Role of L-type Ca 2+channels in attenuated morphine antinociception in streptozotocin-diabetic rats

• Published in: European journal of pharmacology Vol. 435; no. 2; pp. 187 - 194
• Main Authors: Gullapalli, Srinivas, Gurumoorthy, Krishnamoorthy, Kaul, Chaman Lal, Ramarao, Poduri
• Format: Journal Article
• Language: English
• Published: Elsevier B.V 2002
• Subjects: [ 3H]PN200-110; antinociception; Bmax; Morphine; Nimodipine; Saturation binding; Sterptozotocin-induced diabetes; Tail-flick; Sterptozotocin-induced diabetes; Tail-flick; antinociception; Nimodipine; B max; Saturation binding; [ 3H]PN200-110; Morphine
• ISSN: 0014-2999; 1879-0712
• DOI: 10.1016/S0014-2999(01)01593-X

The role of L-type Ca 2+ channels in morphine antinociception was studied in streptozotocin-induced diabetic and control rats, using [ 3H]PN200-110 {isopropyl 4-(2,1,3-benzoxadiazol-4-yl)-1,4-dihydro-2,6-dimethyl-5-methoxycabonylpyridine-3-caboxylate} binding (0.005–1.0 nmol/l) and rat whole brain membranes, to determine if the attenuation of morphine antinociception was related to alterations in dihydropyridine-sensitive Ca 2+ channel binding characteristics.
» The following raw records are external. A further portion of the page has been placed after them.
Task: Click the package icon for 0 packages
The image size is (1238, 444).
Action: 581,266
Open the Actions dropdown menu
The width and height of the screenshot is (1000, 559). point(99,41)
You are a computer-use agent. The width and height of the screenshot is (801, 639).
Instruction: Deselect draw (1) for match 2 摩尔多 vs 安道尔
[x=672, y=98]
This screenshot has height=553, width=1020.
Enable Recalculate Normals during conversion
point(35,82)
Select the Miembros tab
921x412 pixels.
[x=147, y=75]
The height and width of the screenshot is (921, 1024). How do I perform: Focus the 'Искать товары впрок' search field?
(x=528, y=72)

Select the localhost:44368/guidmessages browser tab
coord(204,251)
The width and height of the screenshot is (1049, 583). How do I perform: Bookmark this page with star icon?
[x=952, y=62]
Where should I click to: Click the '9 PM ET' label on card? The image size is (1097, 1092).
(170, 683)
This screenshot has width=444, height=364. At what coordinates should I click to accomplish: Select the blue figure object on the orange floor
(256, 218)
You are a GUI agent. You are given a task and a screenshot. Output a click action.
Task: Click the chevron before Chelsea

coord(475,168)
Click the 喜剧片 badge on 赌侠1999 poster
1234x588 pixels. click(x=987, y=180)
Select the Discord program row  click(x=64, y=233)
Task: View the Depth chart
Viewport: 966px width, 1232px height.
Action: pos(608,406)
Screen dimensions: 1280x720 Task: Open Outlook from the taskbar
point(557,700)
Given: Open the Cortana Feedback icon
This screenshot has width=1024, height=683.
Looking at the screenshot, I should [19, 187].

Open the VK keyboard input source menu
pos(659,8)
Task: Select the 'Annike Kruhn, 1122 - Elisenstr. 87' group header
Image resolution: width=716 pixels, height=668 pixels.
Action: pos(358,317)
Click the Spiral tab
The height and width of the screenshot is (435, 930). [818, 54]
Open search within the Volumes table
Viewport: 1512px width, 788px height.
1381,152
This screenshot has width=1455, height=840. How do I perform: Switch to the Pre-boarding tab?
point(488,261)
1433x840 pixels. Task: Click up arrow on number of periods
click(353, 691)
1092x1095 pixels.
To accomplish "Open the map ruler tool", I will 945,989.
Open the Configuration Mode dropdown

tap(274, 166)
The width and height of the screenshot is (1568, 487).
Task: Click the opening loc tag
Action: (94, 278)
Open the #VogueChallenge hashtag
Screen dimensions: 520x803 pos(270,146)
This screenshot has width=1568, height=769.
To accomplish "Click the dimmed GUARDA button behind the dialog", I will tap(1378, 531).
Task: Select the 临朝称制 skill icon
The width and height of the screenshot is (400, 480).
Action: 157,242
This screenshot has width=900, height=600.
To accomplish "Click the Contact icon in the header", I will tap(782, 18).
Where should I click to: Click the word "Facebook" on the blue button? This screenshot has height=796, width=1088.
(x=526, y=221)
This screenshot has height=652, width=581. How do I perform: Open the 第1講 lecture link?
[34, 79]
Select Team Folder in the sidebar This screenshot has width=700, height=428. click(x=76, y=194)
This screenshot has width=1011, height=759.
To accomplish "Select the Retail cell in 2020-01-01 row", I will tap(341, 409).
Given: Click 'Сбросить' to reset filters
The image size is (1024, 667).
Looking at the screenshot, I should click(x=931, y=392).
The tail-flick antinociceptive effect of morphine (4 mg/kg, i.p.) was significantly reduced in diabetic rats in comparison to that in controls. Nimodipine (0.1–3 mg/kg, i.p.) did not produce antinociception but significantly potentiated the morphine response in control rats. Nimodipine (0.3–3 mg/kg, i.p.) reversed the attenuation of morphine antinociception in a dose-dependent manner in diabetic rats. Moreover, insulin (2 μ/kg, s.c.) reversed the attenuated morphine antinociception in streptozotocin-diabetic rats. A significant increase in the B max (+41%) of [ 3H]PN200-110 binding was observed in diabetic rat brain membranes compared to that in control rats. However, there was no change in affinity ( K d) value of [ 3H]PN200-110. The reduced morphine response in diabetic rats, in accordance with up-regulation of dihydropyridine sites, may be due to an increased Ca 2+ influx through L-type channels. These results suggest a functional role of L-type Ca 2+ channels in morphine antinociception and the diabetic state may lead to alterations in their density.